There are loads of different animal species in the world and although some are part of the same group, like mammals, they still have differences within their group. This is the same with real estate. Family homes are one subset of the real estate group and condominiums are quite another.
Last week we talked about stigmatized properties and when and if disclosing certain information to a potential buyer is critical. Now we’ll talk about all the other typical elements of selling a condominium property that may require disclosure.

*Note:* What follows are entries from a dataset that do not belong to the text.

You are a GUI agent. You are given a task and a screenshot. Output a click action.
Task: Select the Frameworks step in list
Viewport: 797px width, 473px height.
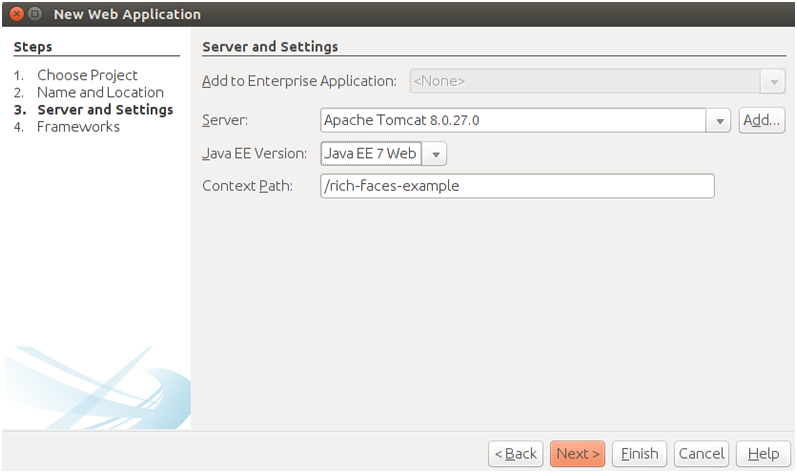point(78,127)
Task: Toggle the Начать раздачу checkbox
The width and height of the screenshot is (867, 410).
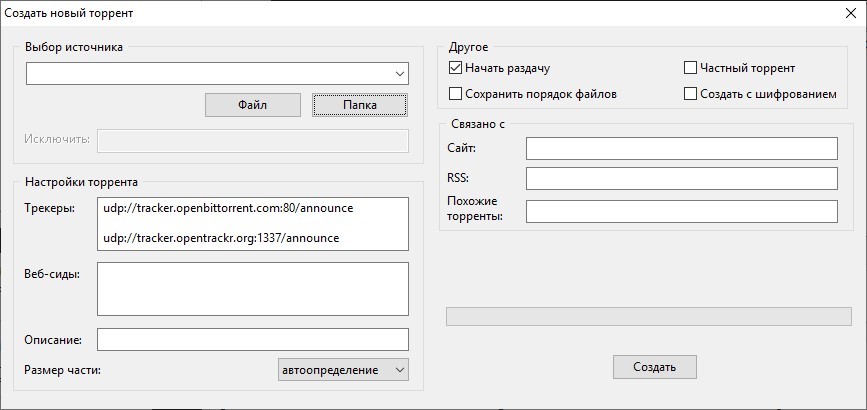Action: pos(456,69)
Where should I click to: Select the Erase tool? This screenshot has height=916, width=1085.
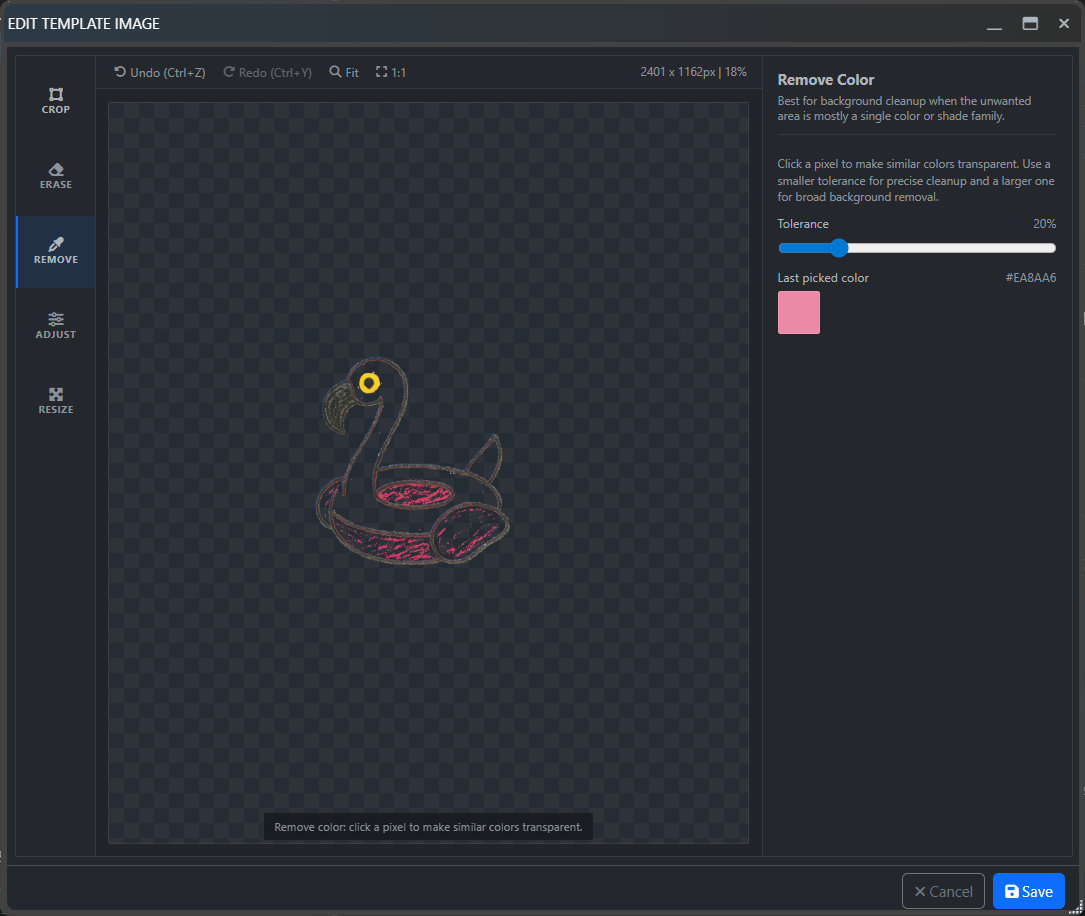[56, 176]
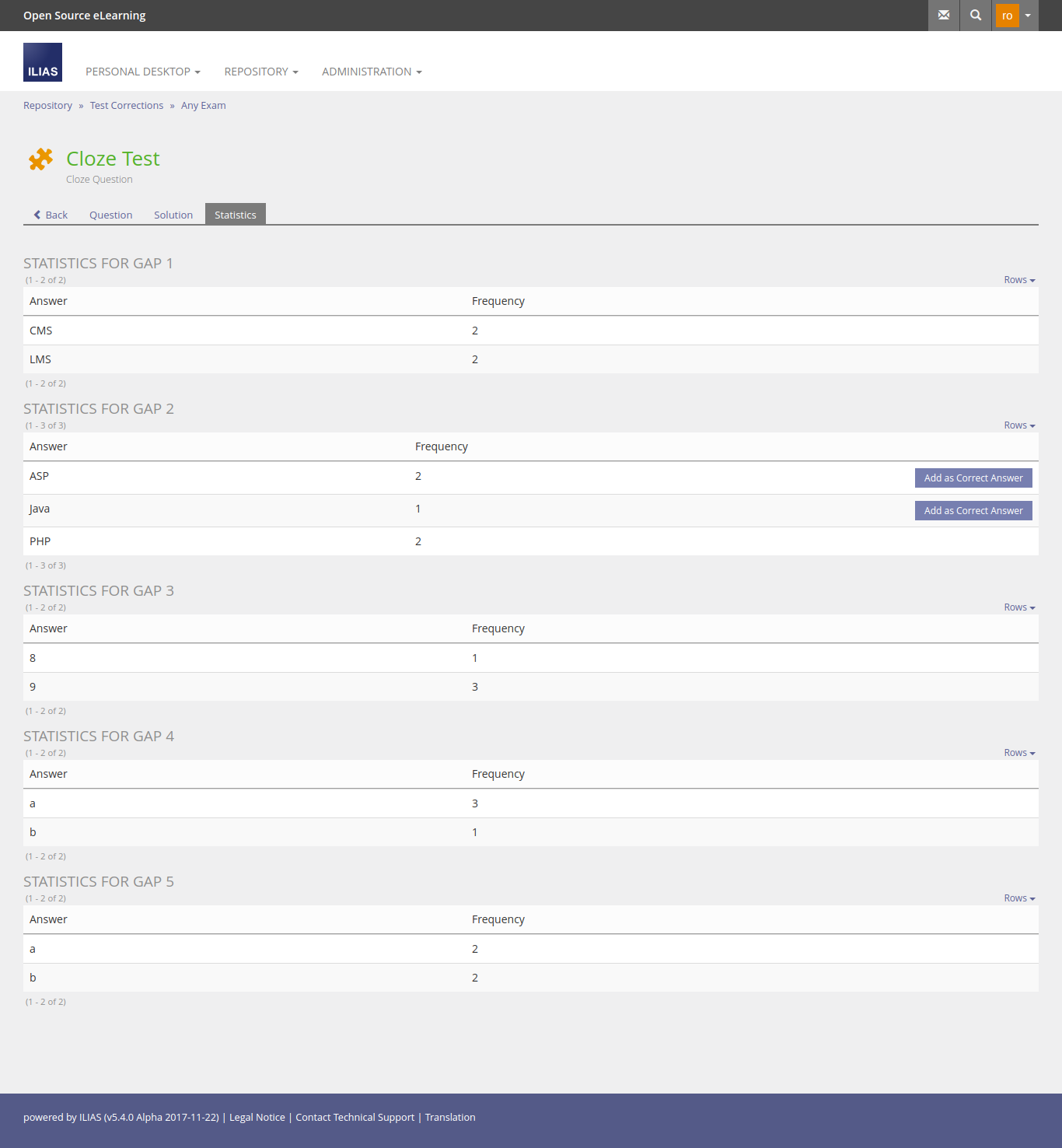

The seller’s property disclosure form outlines and questions many areas of the property. For example, condition and brand of appliances, water heaters, heating and air conditioning systems, anything permanently affixed to doors and windows like mirrors, window hardware, mounted speakers, water softener, pool and hot tub condition and many more. In addition, the seller needs to disclose any ongoing plumbing issues, roof leaks, water intrusion and wood-destroying organisms.
Homeowners’ associations have additional restrictions that must be disclosed, primarily the fees and assessments and if these items are up to date. Potential buyers will be provided with a copy of the current Declaration of Condominium and Articles of Incorporation. Buyers have three business days from the date the documents were delivered to review them and cancel the transaction if necessary.
Whether you sign a property disclosure form or not, the seller is still responsible for disclosing all items contained within the disclosure form. Since condominiums are a complex entity with a board of directors, there are discussions at board meetings that might not become a change for several months. This could involve special assessments, use-of-property rules or leasing regulations for the property.
If one of these is imposed before the effective date of the contract for sale, then of course any change must be disclosed to the buyer. However, if there is a discussion at a board meeting, a mailing, an agenda item, a note in the board meeting minutes, or even a discussion by a board member that involves a future assessment or a future material change, the best course of action is to disclose the possibility. As an additional step, researching the previous 12 months of meeting notes adds another layer of protection for the seller. By being as transparent as possible, the seller eliminates any possibility that a buyer could seek legal recourse against the seller for a post-closing assessment or material change.
While a seller’s property disclosure form is not required under Florida law, Florida does require sellers and their realtors to disclose any significant property defects that may not be easily visible to the buyer. Buyers still have the responsibility to have the property inspected.
Disclosure is a thorny thing to maneuver through when selling since there are no perfect properties. In my opinion, the best thing is always to disclose. That said, as I’ve stated many times in this space, I am not an attorney so if there is a question in your mind about disclosing, an attorney would be your best source of confirmation.
Think of selling a condominium as a subset of the real estate animal world, understand what’s unique about it and how to protect yourself in the wild real estate kingdom.